Private Members' Business

Wine Industry

7:05 pm

Photo of Aaron VioliAaron Violi (Casey, Liberal Party) Share this | Hansard source

Firstly, I want to commend the member for Barker, not just for this motion but for his passion and advocacy on this issue. We can't overstate this: this is a crisis. When we listen to those opposite, it feels like that meme of someone sitting in a house when the house is burning and they say, 'Oh, everything's fine.' This is a crisis, and let's be really clear and understand that it's not just because of the tariff that China put on Australia. That's not the core issue at play here. When that tariff went on in 2020, France, Chile, Italy and Spain all saw declines in their sales to China. The Australian market stopped overnight and those four significant countries also lost sales. This is the structural challenge that the member for Barker has been talking about, and it needs a significant response. But we're not seeing a significant response from this government. That's the frustration for those on this side and for those in Barker in the Riverland who need support.

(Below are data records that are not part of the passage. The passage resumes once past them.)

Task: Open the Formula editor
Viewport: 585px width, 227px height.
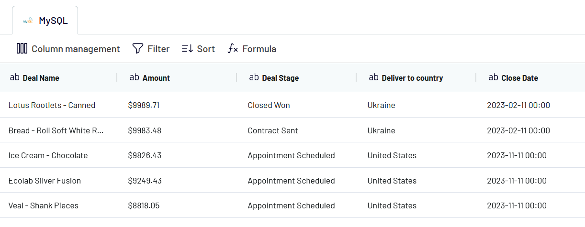Action: coord(252,49)
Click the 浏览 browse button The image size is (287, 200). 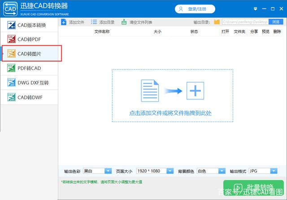point(276,22)
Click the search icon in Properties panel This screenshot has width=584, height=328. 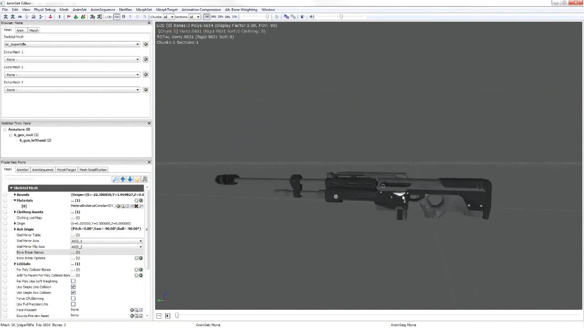[x=115, y=179]
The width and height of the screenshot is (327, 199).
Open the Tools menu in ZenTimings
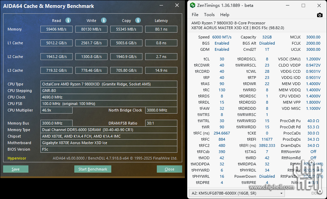pyautogui.click(x=209, y=15)
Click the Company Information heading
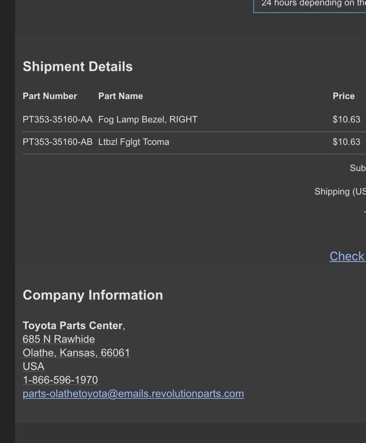 coord(93,295)
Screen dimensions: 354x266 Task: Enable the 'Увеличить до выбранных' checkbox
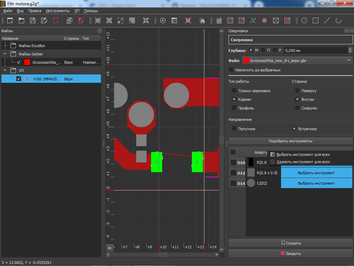point(231,70)
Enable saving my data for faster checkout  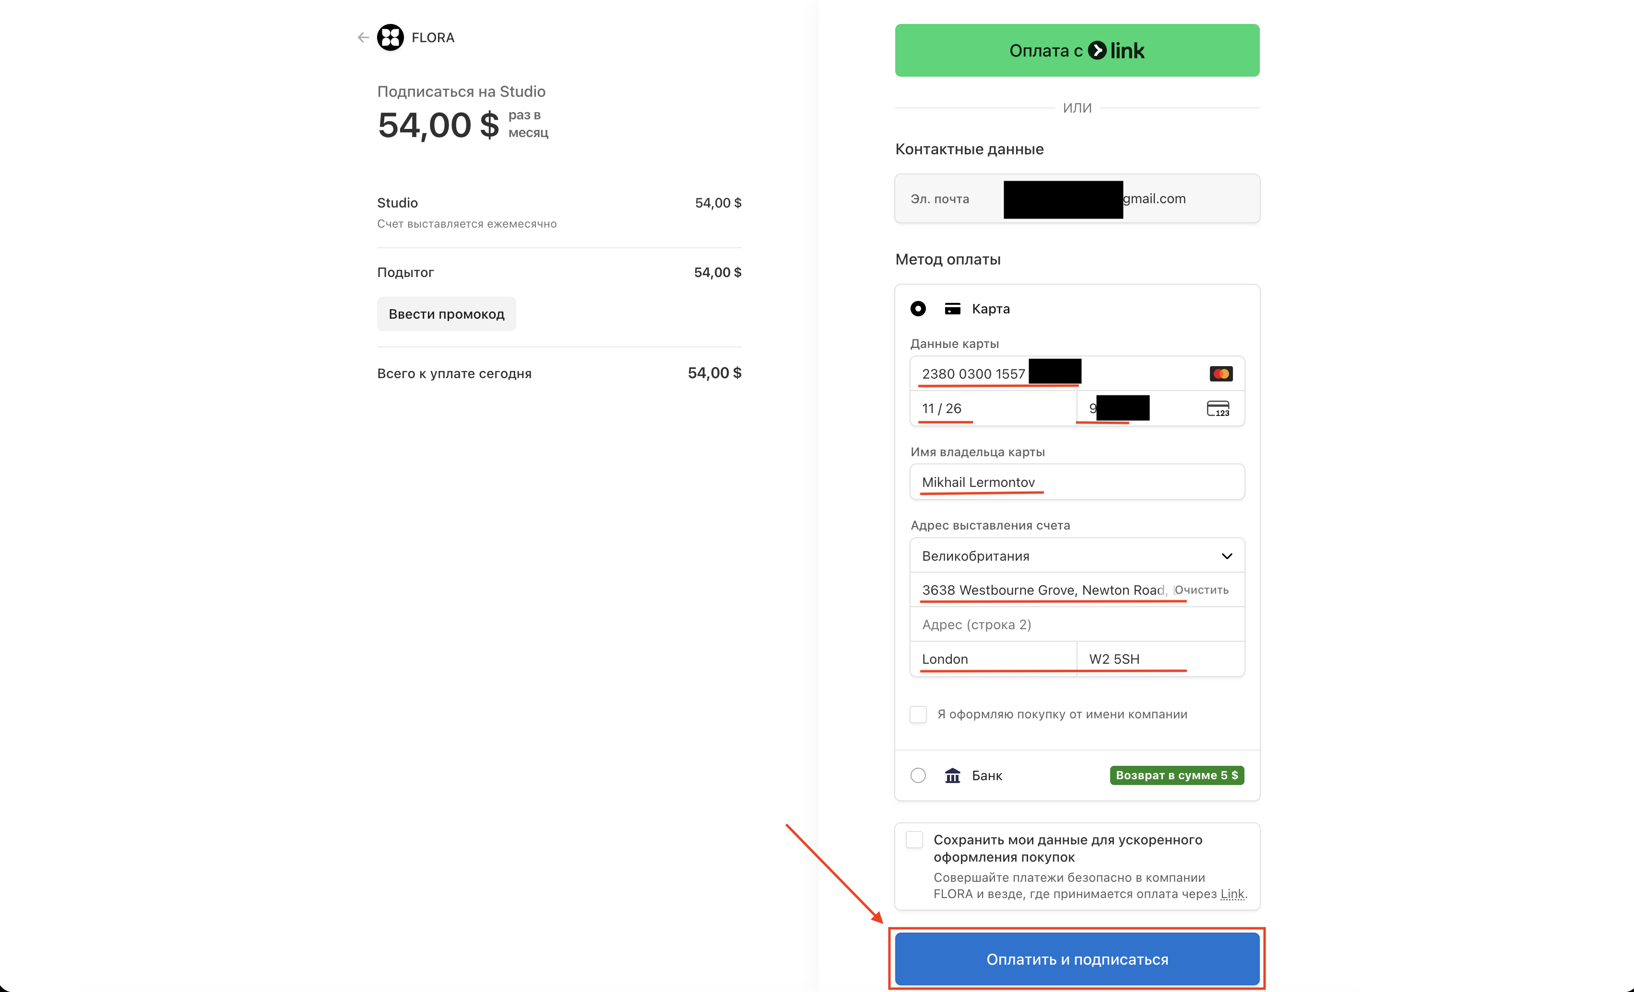914,840
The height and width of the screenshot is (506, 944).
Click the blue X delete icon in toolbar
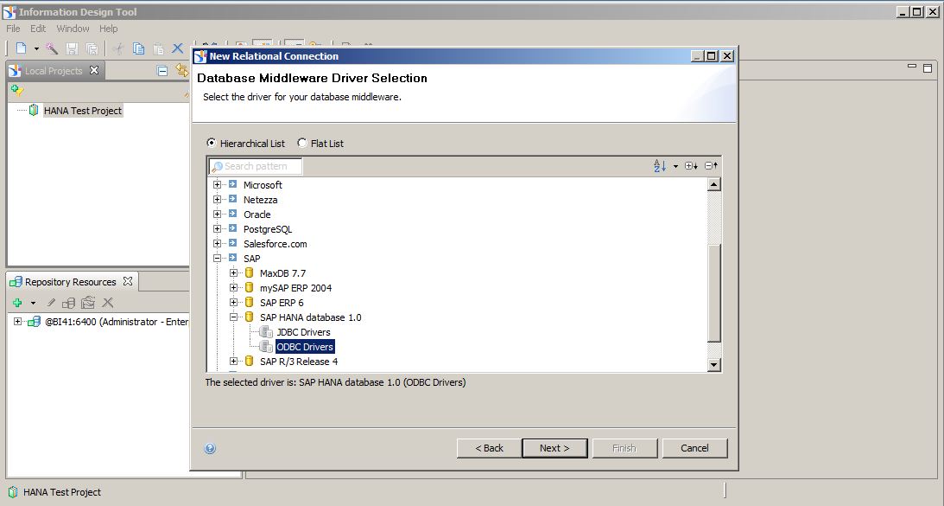[178, 49]
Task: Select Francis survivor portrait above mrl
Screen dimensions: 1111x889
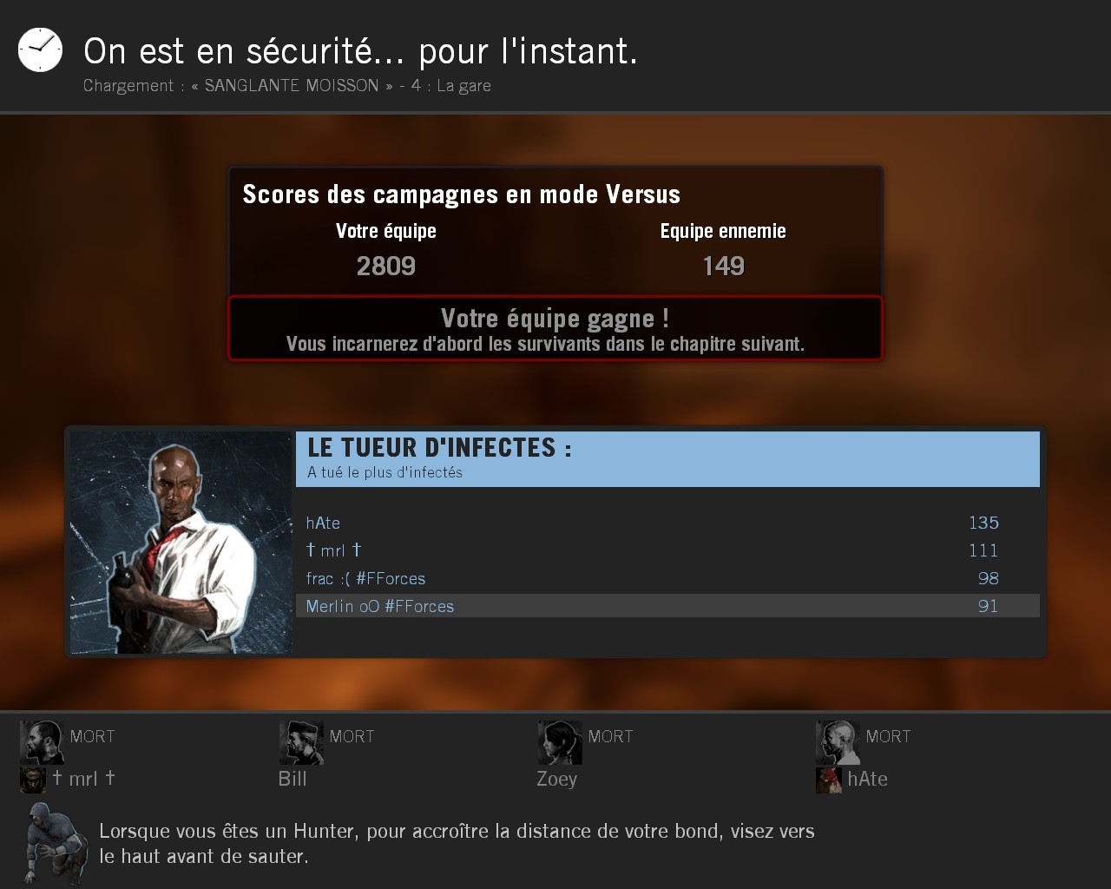Action: tap(43, 742)
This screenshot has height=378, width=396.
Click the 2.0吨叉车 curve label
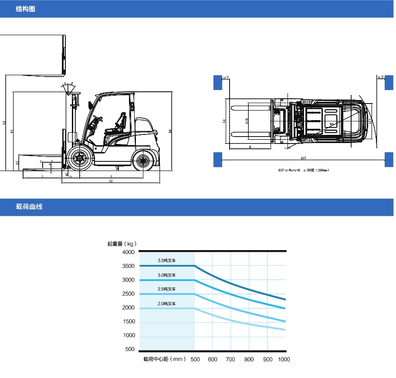167,304
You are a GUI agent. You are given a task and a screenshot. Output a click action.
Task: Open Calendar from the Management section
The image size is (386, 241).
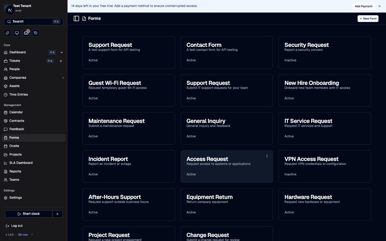[16, 112]
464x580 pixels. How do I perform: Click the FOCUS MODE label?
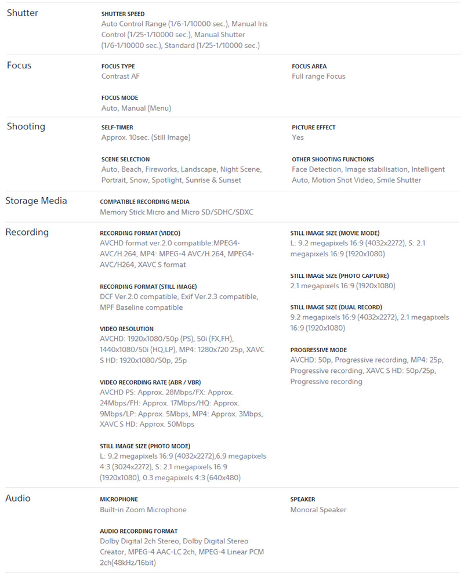tap(119, 98)
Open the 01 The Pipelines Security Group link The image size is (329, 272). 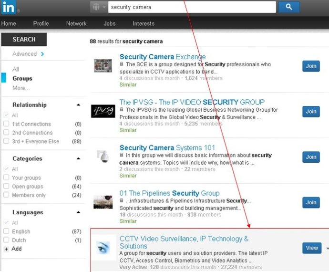click(x=169, y=193)
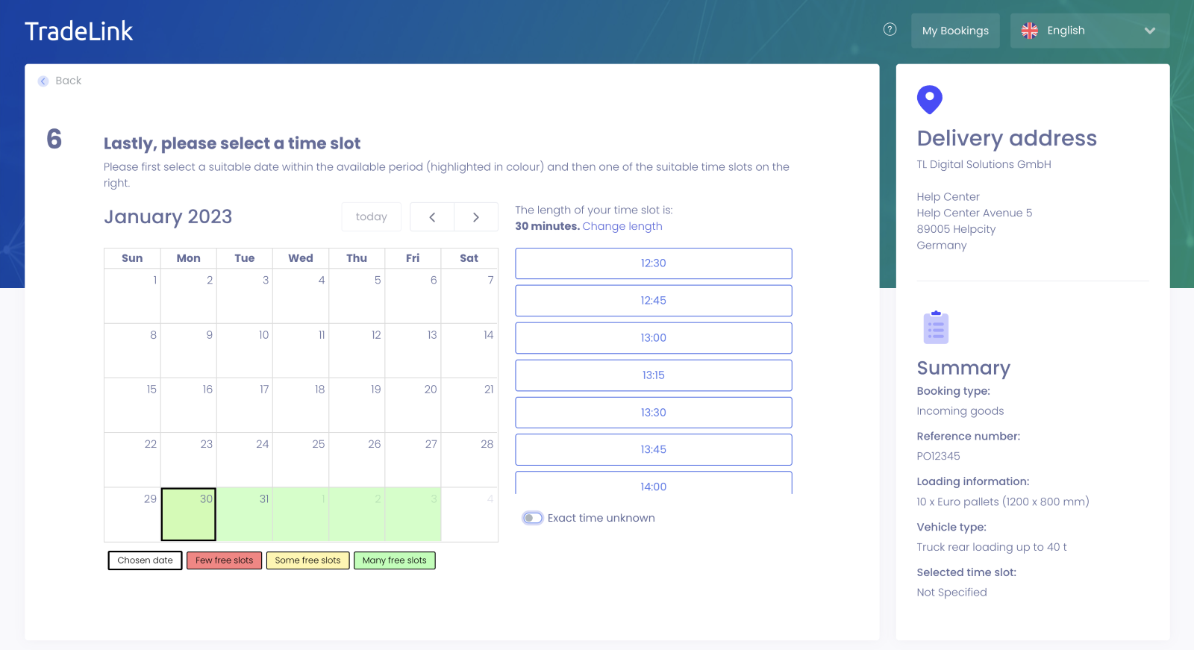
Task: Click the delivery address location pin icon
Action: click(x=929, y=99)
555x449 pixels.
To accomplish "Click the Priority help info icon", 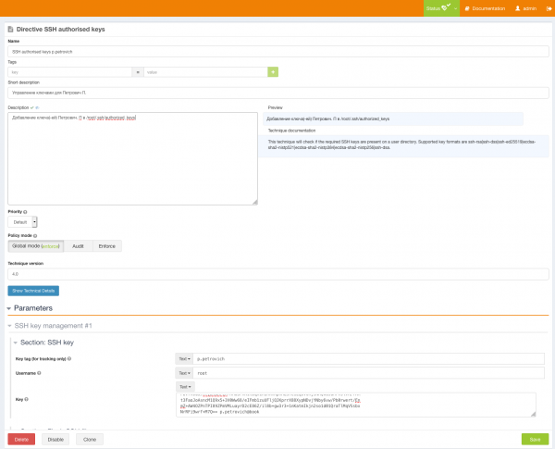I will [x=27, y=212].
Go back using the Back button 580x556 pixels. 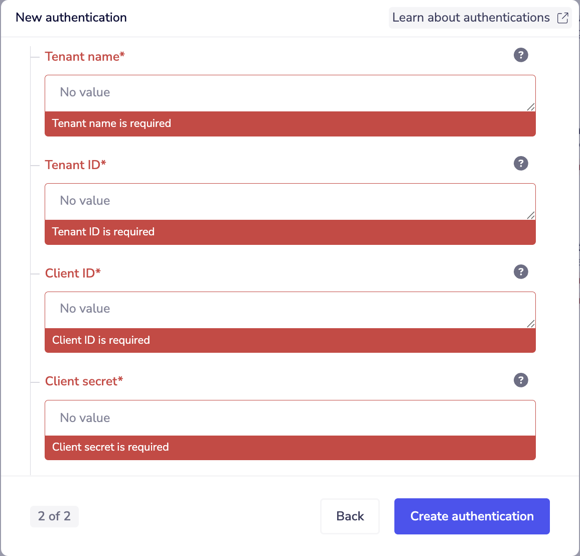pyautogui.click(x=350, y=516)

In my community of Casey we have the Yarra Valley, which is a strong wine-making region. In the 12 months to December of 2019 our exports were 1.4 million litres—about $25 million in value. China represented about $16½ million of that. In the 12 months to December of 2023, Yarra Valley exports were at 360,000 litres and $8½ million in value. In our community, we're fortunate; as the member for Barker knows, we're at the higher-end premium market. We've been impacted, but not as much as many others in the community. This is the frustration for growers and farmers. In this time of crisis the minister for agriculture won't go and visit communities and understand the challenges that they face. He won't visit and see firsthand the impact and the devastation for the families and generational businesses in crisis. He won't have the decency to visit them and at least offer some moral support if he isn't going to offer any financial support.

At a time when our industries are struggling and on their knees, there's another decision by this government that defies belief and defies common sense: the Export Market Development Grant program will not be delivered for the wine industry in the financial year 2024-2025. This grant is for individual businesses and representative bodies to drive export market development. This is a time when they need it more than ever; it's crucial for the industry—they're on their knees and this government is pulling a crucial program to deliver exports. I spoke recently with Wine Yarra Valley CEO, Caroline Evans, who, along with Barossa Australia, McLaren Vale Wine and Tourism Association, the Margaret River Wine group and the Adelaide wine region wrote to the Minister for Trade, the Hon. Don Farrell, about reinstating the program. They had an opportunity to meet with his office recently, and they were told, 'Too sad, too bad, bad luck.' There will be no program this financial year, for 2024-2025. If they're lucky, the government might announce a new program in mid to late this year for the next financial year, 2025-26.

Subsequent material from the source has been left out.